Angela Roe: De film is een onderzoek naar racisme op Curaçao. Ik ben in Nederland opgegroeid, maar mijn moeder komt van het eiland. In Nederland heerst er een taboe op het praten over huiskleur en racisme, maar toen ik op Curaçao ging wonen, merkte ik dat het taboe daar net zo hard was. Dat wekte mijn interesse als antropologe. Waar komt dat vandaan? En hoe is kleur gekoppeld aan klasse? Mijn eerste idee was om een documentaire over de Tambú, een oude afro-caribische drumtraditie, te maken en dan vandaaruit op het onderwerp kleur uit te komen. Dat plan liep op niets uit, maar ik merkte wel iets opvallends. Wanneer mensen me gewoon op straat of in de supermarkt vroegen waar ik mee bezig was, dan kwamen ze met allemaal verhalen als ik zei dat ik over huidskleur en ras een onderzoek deed. Dat was opvallend. Mensen praten er niet thuis of met collega’s over en zullen er nooit uit zichzelf over beginnen, maar wanneer ik er naar vroeg dan barstte iedereen los. Er was duidelijk een behoefte om er over te praten. Toen dacht ik: dan vraag ik het gewoon recht op de man af.
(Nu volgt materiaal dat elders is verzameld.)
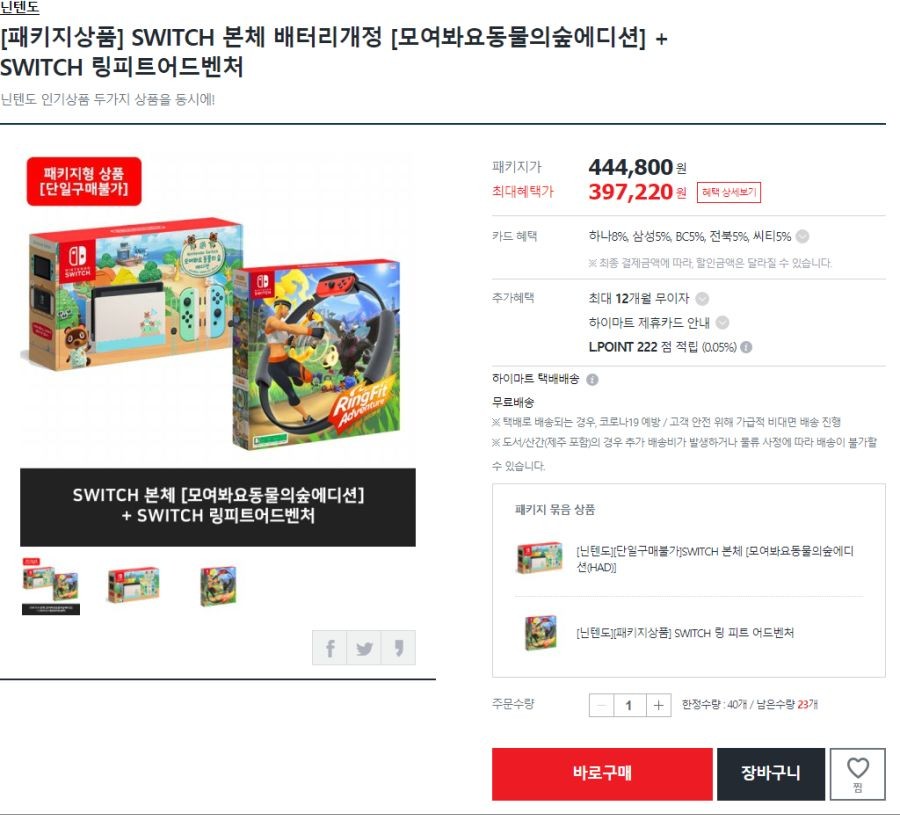Viewport: 900px width, 815px height.
Task: Expand 카드 혜택 details arrow
Action: point(803,236)
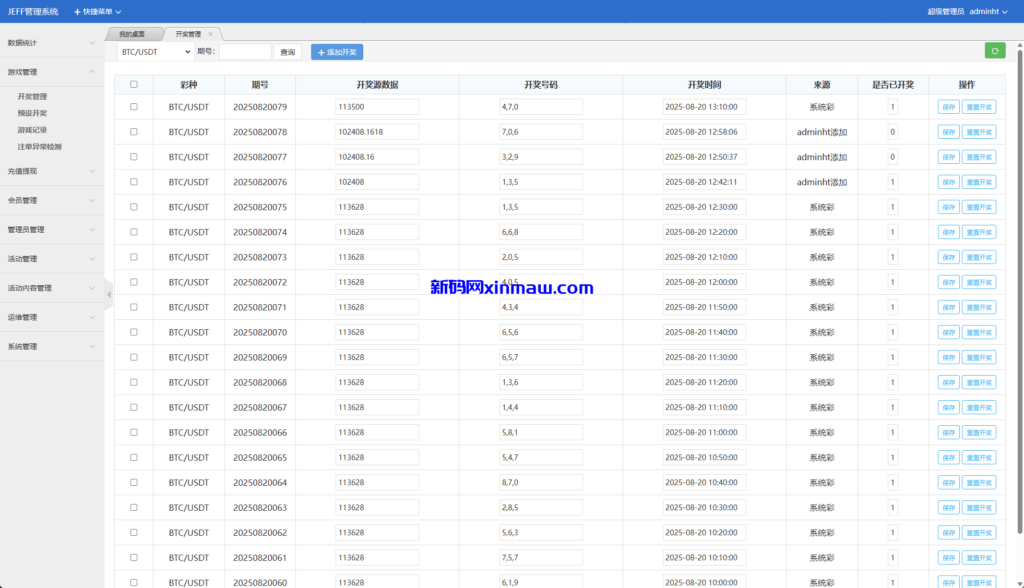This screenshot has width=1024, height=588.
Task: Tick the checkbox for period 20250820070
Action: pos(134,332)
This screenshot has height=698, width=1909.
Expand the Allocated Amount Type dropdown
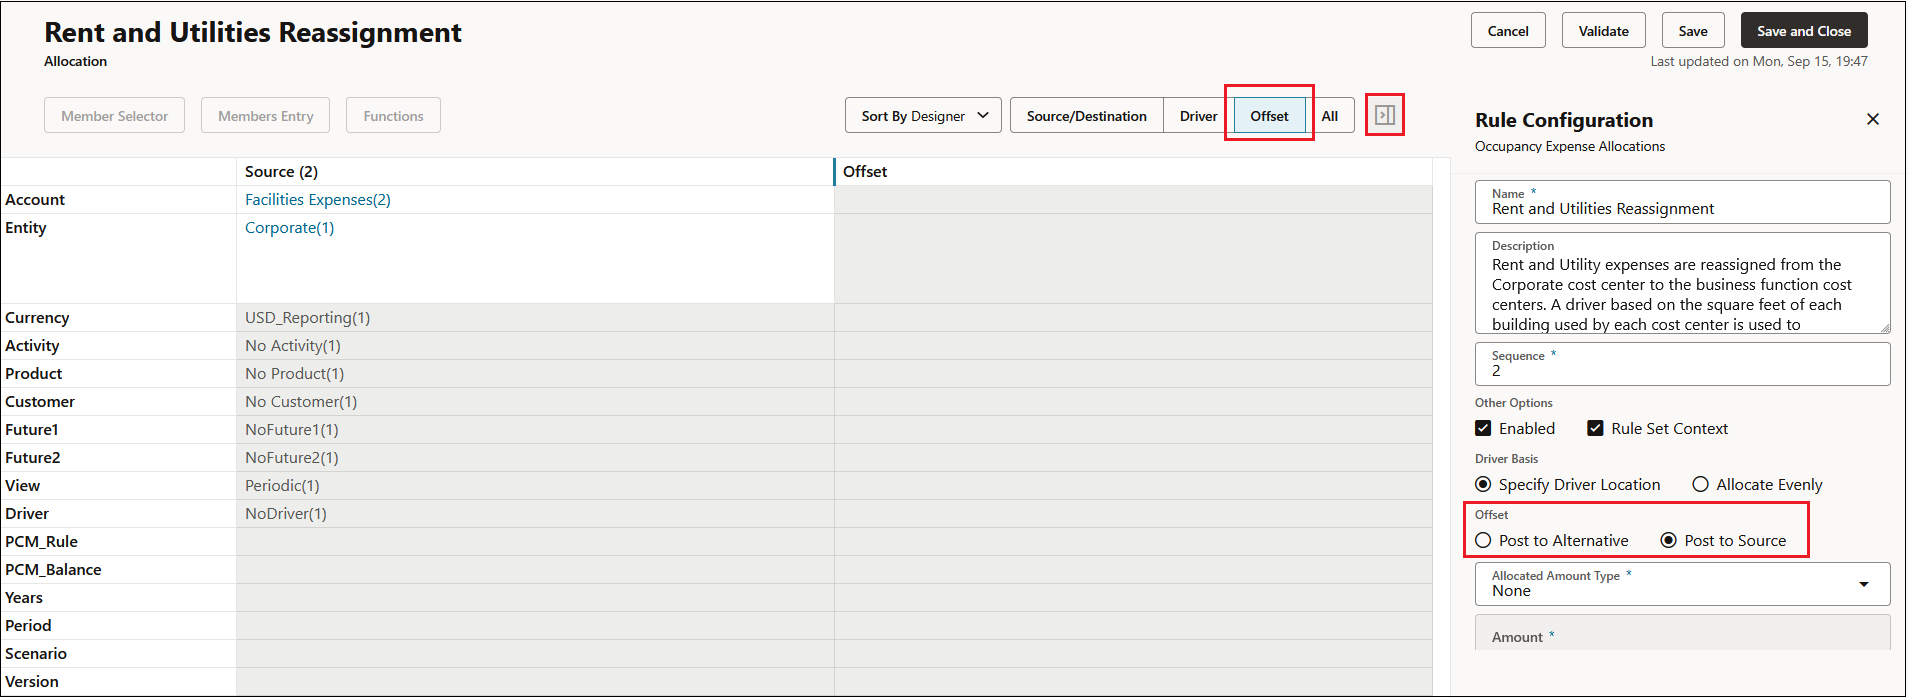(x=1683, y=584)
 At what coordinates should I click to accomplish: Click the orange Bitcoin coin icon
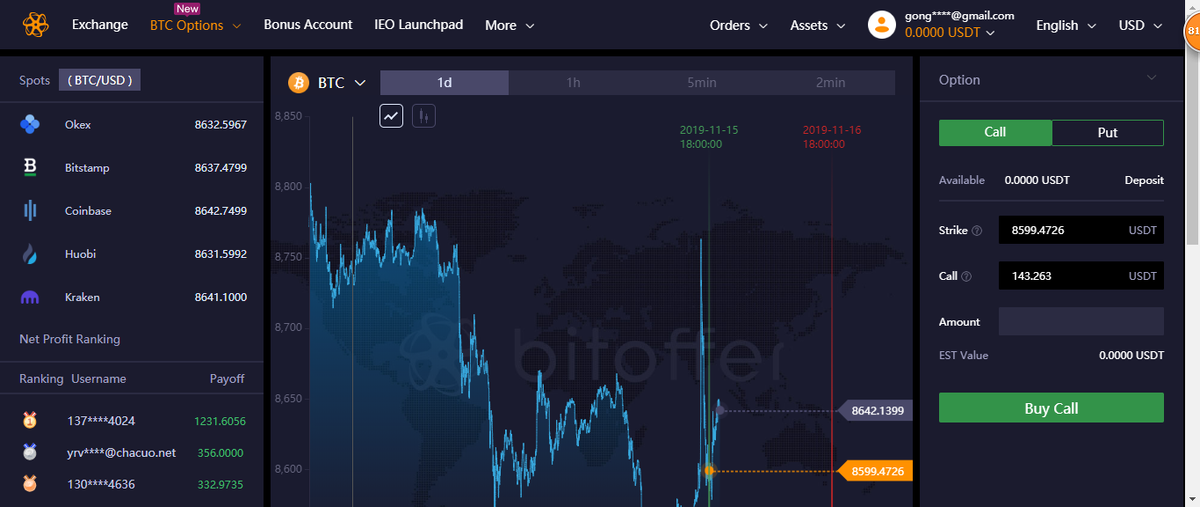point(298,83)
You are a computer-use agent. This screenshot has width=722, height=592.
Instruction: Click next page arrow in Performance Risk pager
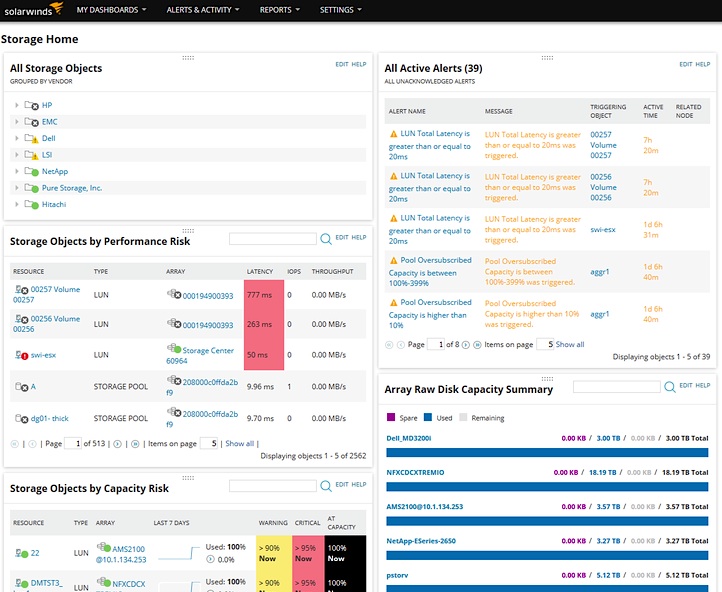coord(119,443)
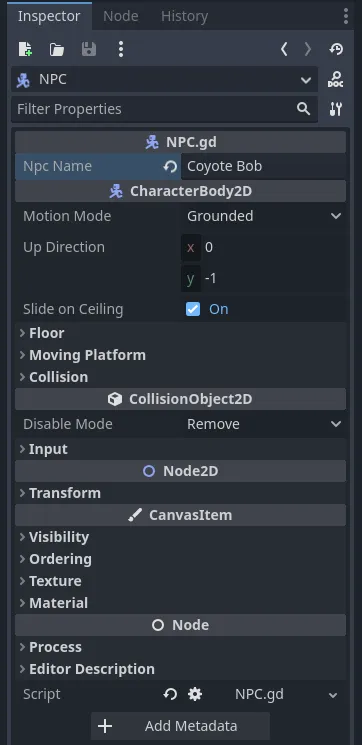Viewport: 362px width, 745px height.
Task: Toggle Slide on Ceiling checkbox
Action: coord(193,309)
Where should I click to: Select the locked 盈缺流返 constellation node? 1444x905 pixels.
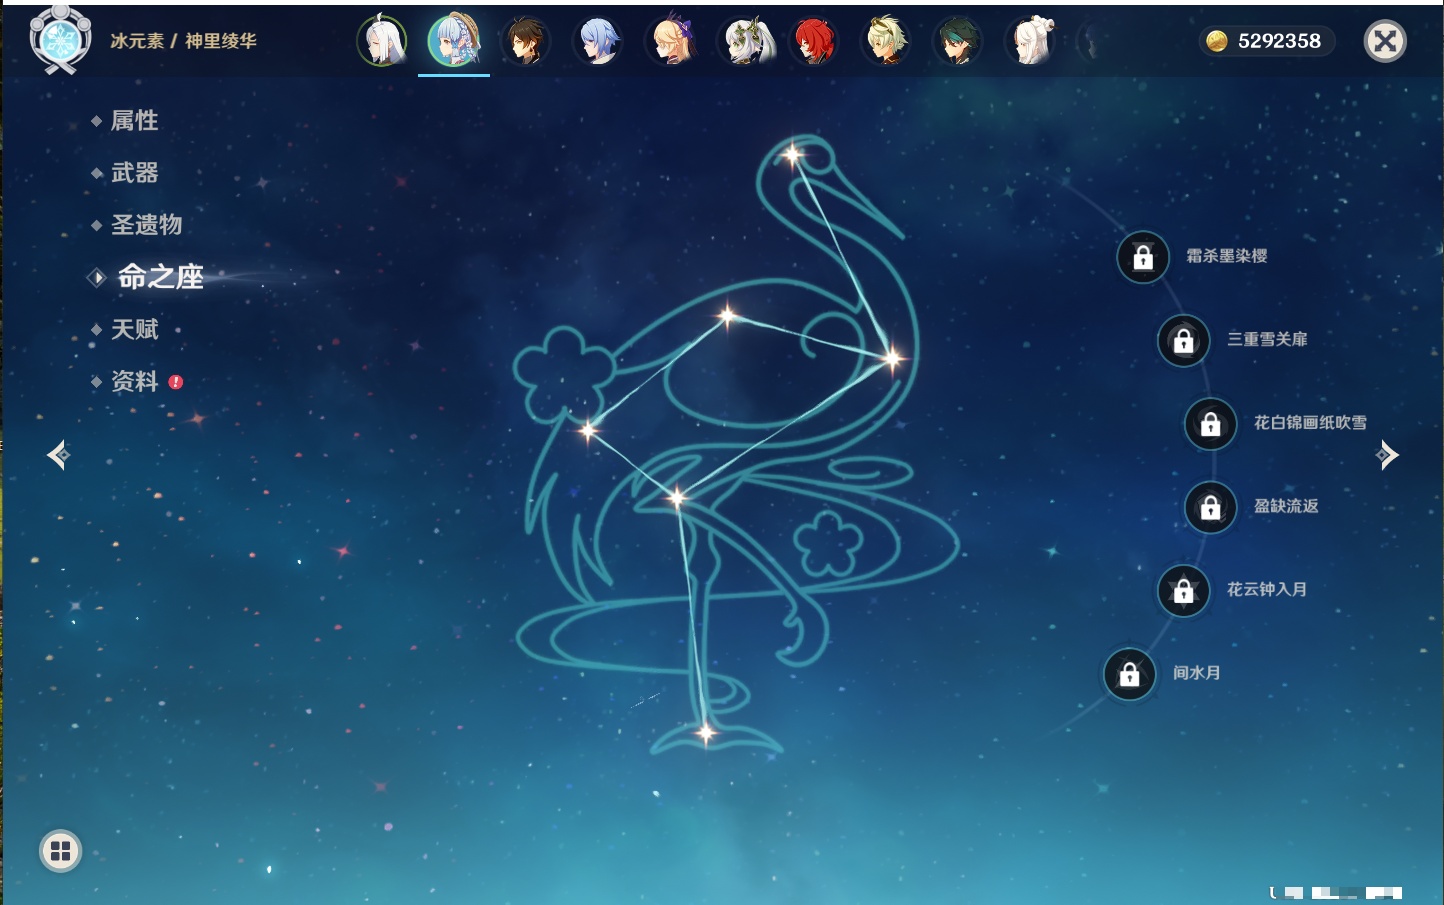click(x=1211, y=507)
Wat dan ook opvalt is hoe openhartig de geïnterviewden, ondanks de taboesfeer, vertellen over racisme en verschillen in huidskleur.

AR: In de documentaire hebben we dertig Curaçaoënaars uit vijf verschillende wijken geïnterviewd. Ik had maar één vraag: vertel me iets over kleur. Toen ging het eigenlijk vanzelf.  Of nou ja, we zijn eerst wel twee a drie keer bij iedereen langs geweest zonder camera, om een persoonlijke band op te bouwen. We wilden laten zien dat we te vertrouwen waren en dat we goede bedoelingen hadden. We wilden ze niet gebruiken, maar ze juist een stem geven.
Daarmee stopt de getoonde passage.